Directions for this task → Reproduce the lines below, substituting "screen agent" for each occurrence of "GUI agent" and leaving everything else untouched.

--- START OF Record list ---

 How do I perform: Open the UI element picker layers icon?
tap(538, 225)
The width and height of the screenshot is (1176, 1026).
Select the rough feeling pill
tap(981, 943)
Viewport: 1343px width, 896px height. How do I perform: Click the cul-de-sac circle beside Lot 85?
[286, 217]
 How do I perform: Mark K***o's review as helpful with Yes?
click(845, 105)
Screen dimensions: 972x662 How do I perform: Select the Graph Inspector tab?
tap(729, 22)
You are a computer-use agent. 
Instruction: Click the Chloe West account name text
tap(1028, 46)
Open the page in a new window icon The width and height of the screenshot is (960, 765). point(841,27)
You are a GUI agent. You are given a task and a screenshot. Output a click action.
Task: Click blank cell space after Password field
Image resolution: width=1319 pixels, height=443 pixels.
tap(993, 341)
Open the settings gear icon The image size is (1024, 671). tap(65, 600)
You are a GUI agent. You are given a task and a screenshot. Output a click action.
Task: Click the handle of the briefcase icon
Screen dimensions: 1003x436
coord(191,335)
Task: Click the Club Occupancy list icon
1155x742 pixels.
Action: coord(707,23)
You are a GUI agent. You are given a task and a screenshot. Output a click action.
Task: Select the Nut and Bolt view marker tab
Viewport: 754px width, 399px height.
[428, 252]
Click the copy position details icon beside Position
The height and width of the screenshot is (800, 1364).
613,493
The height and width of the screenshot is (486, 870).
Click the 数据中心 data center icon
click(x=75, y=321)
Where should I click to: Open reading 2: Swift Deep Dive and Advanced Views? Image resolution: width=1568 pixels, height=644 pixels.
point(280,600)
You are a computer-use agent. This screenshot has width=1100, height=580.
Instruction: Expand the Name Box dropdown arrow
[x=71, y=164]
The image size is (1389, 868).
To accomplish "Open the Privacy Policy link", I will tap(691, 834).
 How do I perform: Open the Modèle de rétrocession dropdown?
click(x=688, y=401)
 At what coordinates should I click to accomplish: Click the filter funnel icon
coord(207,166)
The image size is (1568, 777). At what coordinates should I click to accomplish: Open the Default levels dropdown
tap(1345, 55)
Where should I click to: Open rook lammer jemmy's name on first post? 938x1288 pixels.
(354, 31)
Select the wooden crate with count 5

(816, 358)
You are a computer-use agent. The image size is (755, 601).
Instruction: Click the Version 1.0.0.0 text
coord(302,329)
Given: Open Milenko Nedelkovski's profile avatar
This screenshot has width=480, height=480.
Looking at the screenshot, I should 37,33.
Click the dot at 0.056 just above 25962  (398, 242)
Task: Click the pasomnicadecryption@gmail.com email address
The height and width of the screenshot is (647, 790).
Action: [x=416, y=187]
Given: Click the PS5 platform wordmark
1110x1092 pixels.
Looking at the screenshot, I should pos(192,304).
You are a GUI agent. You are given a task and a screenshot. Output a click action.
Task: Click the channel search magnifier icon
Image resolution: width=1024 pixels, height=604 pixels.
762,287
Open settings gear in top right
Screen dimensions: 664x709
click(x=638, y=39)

--- END OF Record list ---

Result →
 How do I perform: Open the UI element picker layers icon?
tap(538, 225)
The width and height of the screenshot is (1176, 1026).
Select the rough feeling pill
tap(981, 943)
Viewport: 1343px width, 896px height. How do I perform: Click the cul-de-sac circle beside Lot 85?
[286, 217]
 How do I perform: Mark K***o's review as helpful with Yes?
click(845, 105)
Screen dimensions: 972x662 How do I perform: Select the Graph Inspector tab?
tap(729, 22)
You are a computer-use agent. 
Instruction: Click the Chloe West account name text
tap(1028, 46)
Open the page in a new window icon The width and height of the screenshot is (960, 765). point(841,27)
You are a screen agent. You are given a task and a screenshot. Output a click action.
Task: Click blank cell space after Password field
Image resolution: width=1319 pixels, height=443 pixels.
tap(993, 341)
Open the settings gear icon The image size is (1024, 671). tap(65, 600)
You are a screen agent. You are given a task and a screenshot. Output a click action.
Task: Click the handle of the briefcase icon
Screen dimensions: 1003x436
coord(191,335)
Task: Click the Club Occupancy list icon
1155x742 pixels.
Action: coord(707,23)
You are a screen agent. You are given a task and a screenshot. Output a click action.
Task: Select the Nut and Bolt view marker tab
Viewport: 754px width, 399px height.
[428, 252]
Click the copy position details icon beside Position
The height and width of the screenshot is (800, 1364).
613,493
The height and width of the screenshot is (486, 870).
Click the 数据中心 data center icon
click(x=75, y=321)
Where should I click to: Open reading 2: Swift Deep Dive and Advanced Views? Image resolution: width=1568 pixels, height=644 pixels.
point(280,600)
You are a computer-use agent. This screenshot has width=1100, height=580.
Instruction: Expand the Name Box dropdown arrow
[x=71, y=164]
The image size is (1389, 868).
To accomplish "Open the Privacy Policy link", I will tap(691, 834).
 How do I perform: Open the Modèle de rétrocession dropdown?
click(x=688, y=401)
 At what coordinates should I click to accomplish: Click the filter funnel icon
coord(207,166)
The image size is (1568, 777). At what coordinates should I click to accomplish: Open the Default levels dropdown
tap(1345, 55)
Where should I click to: Open rook lammer jemmy's name on first post? 938x1288 pixels.
(354, 31)
Select the wooden crate with count 5

(816, 358)
You are a computer-use agent. The image size is (755, 601).
Instruction: Click the Version 1.0.0.0 text
coord(302,329)
Given: Open Milenko Nedelkovski's profile avatar
This screenshot has width=480, height=480.
Looking at the screenshot, I should 37,33.
Click the dot at 0.056 just above 25962  (398, 242)
Task: Click the pasomnicadecryption@gmail.com email address
The height and width of the screenshot is (647, 790).
Action: [x=416, y=187]
Given: Click the PS5 platform wordmark
1110x1092 pixels.
Looking at the screenshot, I should pos(192,304).
You are a screen agent. You are given a task and a screenshot. Output a click action.
Task: Click the channel search magnifier icon
Image resolution: width=1024 pixels, height=604 pixels.
762,287
Open settings gear in top right
Screen dimensions: 664x709
click(x=638, y=39)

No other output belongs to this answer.